C’est à l’intérieur d’un tel
paradigme que le gouvernement a élaboré sa stratégie nationale de lutte contre la pauvreté et l’exclusion. De toute évidence,
il n’a aucunement l’intention de changer les règles du jeu, de revoir
la répartition de la richesse abondante. Et c’est pour cette raison que
l’ADDS affirme que la stratégie du gouvernement ne réussira même
pas à lutter contre la pauvreté.

 

Les deux revendications de l’ADDS

L’ADDS revendique toujours une loi, non
pas seulement pour lutter contre la pauvreté, mais pour éliminer
la pauvreté. Une telle loi doit être une loi cadre, fondée
sur les droits humains et les principes de l’universalité.

Le problème de la pauvreté
n’a rien à voir avec la création de la richesse. La richesse,
il y en a assez pour tout le monde. C’est la répartition de cette richesse
abondante qui fait défaut. Selon l’ADDS, il est illusoire de penser qu’on
peut lutter contre ou éliminer la pauvreté sans remettre cette
grande injustice en question. Il faut dire à Pierre de partager avec
Paul et Paulette. Il faut obliger Pierre à partager avec Paul et Paulette.
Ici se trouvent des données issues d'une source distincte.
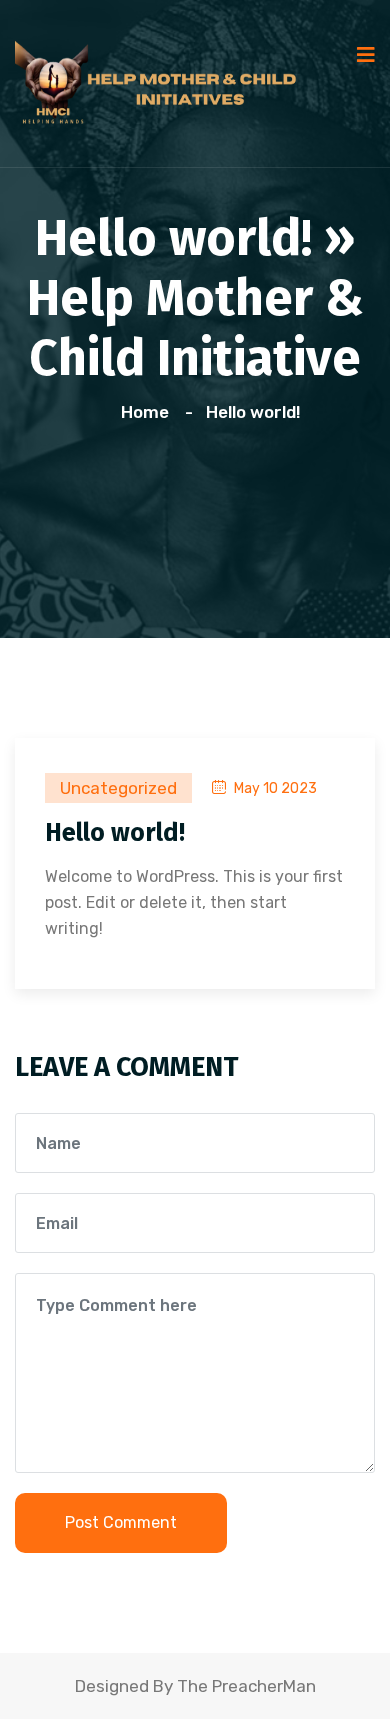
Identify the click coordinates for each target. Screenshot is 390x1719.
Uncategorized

L’ADDS comprend qu’une loi sur l’élimination
de la pauvreté doit reposer sur une vision globale et qu’une telle vision
présuppose un ensemble de changements économiques, sociaux et
politiques. Les deux recommandations qu’elle voudrait proposer dans le cadre
de cette commission parlementaire ne visent pas à faire le tour de la
question. L’objectif plus modeste est de montrer le chemin, d’indiquer à
l’aide de deux exemples le genre de changements nécessaires pour créer
un Québec sans pauvreté.

1 000,00 $ par mois, un minimum décent

Aucun débat sérieux sur la
pauvreté ne peut faire l’économie d’une réflexion honnête
sur les ressources nécessaires pour atteindre une qualité de vie
minimale. Dans l’énoncé de politique le gouvernement s’engage
timidement sur ce terrain en avançant que « Le niveau de
revenu demeure à convenir. Dans un premier temps, on pourrait viser à
permettre à (une partie des personnes en situation de pauvreté)
d’atteindre le niveau de la MFR
. » 22

Selon cette proposition, le revenu d’une
personne à l’aide sociale avec des contraintes sévères
à l’emploi verra sa prestation mensuelle passer de 754,00 $ à
882,25 $, tandis que la personne à l’aide sociale sans contraintes à
l’emploi n’aura aucune augmentation. Elle continuera de recevoir une prestation
mensuelle de 515,00 $.

Cette proposition ne fera rien non plus
pour les travailleuses ou travailleurs au salaire minimum en chômage qui
disposent de moins de 580,00 $ pour faire le mois. Pour l’ADDS cette proposition
manque de crédibilité parce qu’elle ne vise pas les personnes
qui en ont le plus besoin.

D’autre part concernant les personnes âgées,
le gouvernement affirme dans son énoncé de politique que : « les
revenus disponibles sont fréquemment limités aux seules pensions
de l’État et deux femmes aînées sur trois sont admissibles
au supplément de revenu garanti compte tenu de leur situation précaire.
 »
et encore « Les aînés et leur bien-être constituent
certainement une priorité pour le Québec.
. »23

Malgré ses beaux mots de tendresse
en faveur des personnes âgées qui sont pauvres, le gouvernement
ne propose pas une augmentation de leurs revenus, ce qui est dommage parce qu’elles
sont également nécessiteuses. Avec la pension de vieillesse et
le supplément de revenu garanti, une personne seule âgée
de plus de 65 ans n’a que 934,15 $ par mois en revenu disponible. C’est insuffisant
et c’est cette insuffisance qui est à la base de la proposition de l’ADDS.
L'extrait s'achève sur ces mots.